= Douglas H. Ubelaker =

American forensic anthropologist

Douglas H. Ubelaker (born 1946) is an American forensic anthropologist. He works as a curator for the Smithsonian Institution, and has published numerous papers and monographs that have helped establish modern procedures in forensic anthropology. He has also done work in Latin America, with Native Americans, and has assisted the Federal Bureau of Investigation in forensic cases.

==Biography==
Ubelaker was born August 23, 1946, in Horton, Kansas.

Ubelaker became interested in anthropology after working with Dr. Bill Bass on an American Indian project in the Dakotas. He received his B.A. from the University of Kansas in 1968.

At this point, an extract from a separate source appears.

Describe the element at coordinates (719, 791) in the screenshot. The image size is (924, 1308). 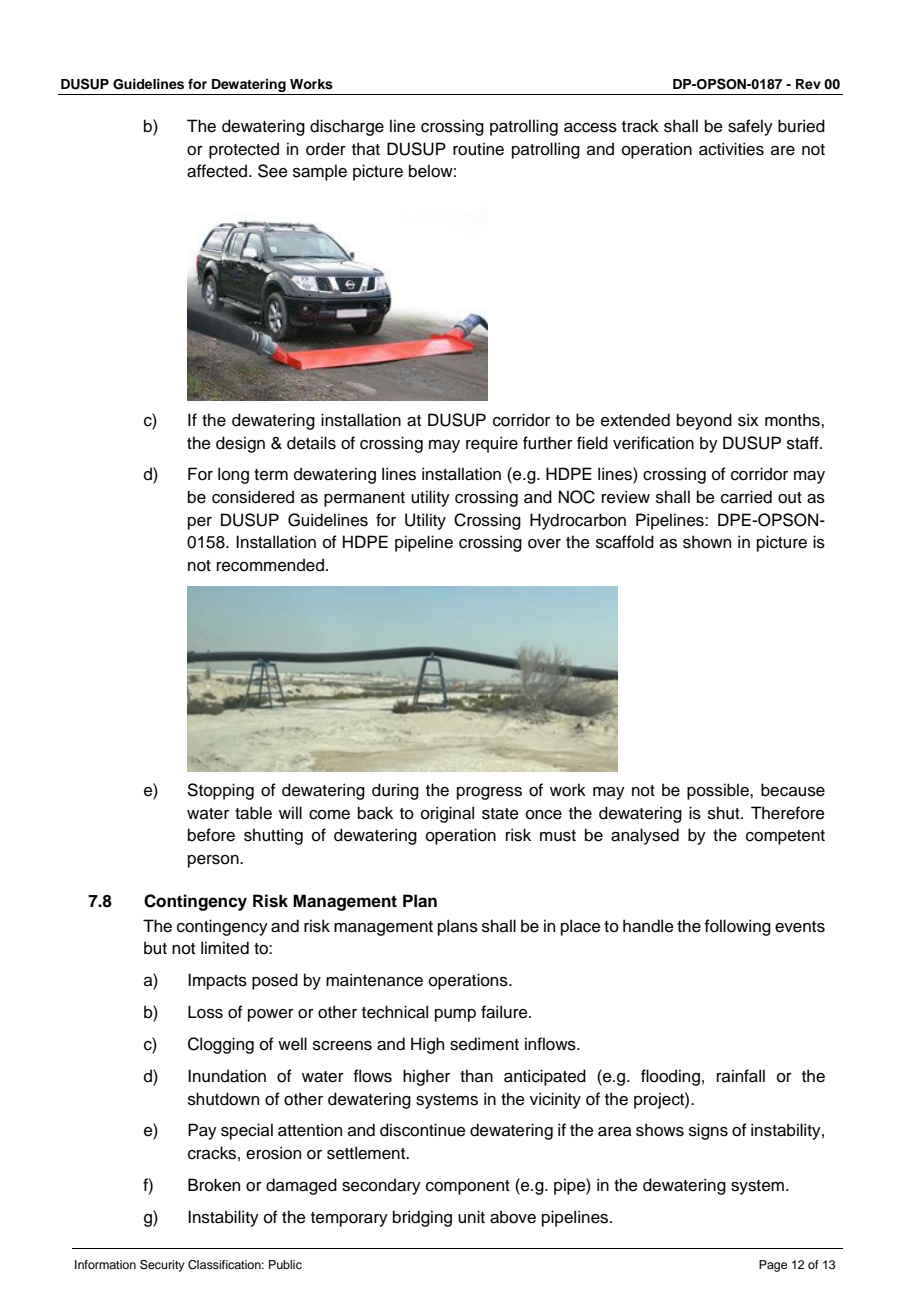
I see `possible` at that location.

Ubelaker spent 1969 to 1971 in the United States Army, serving as a military policeman and then as a microbiology technician. Working as a technician connected him with the National Museum of Natural History and eventually led to his employment at the Smithsonian Institution in Washington, D.C.

In 1973, Ubelaker received his Ph.D. from the University of Kansas. He is also board certified in forensic anthropology by the American Board of Forensic Anthropology. He then returned to Washington, D.C., to work in the position formerly held by T. Dale Stewart at the National Museum of Natural History. He also teaches a forensic anthropology course at The George Washington University.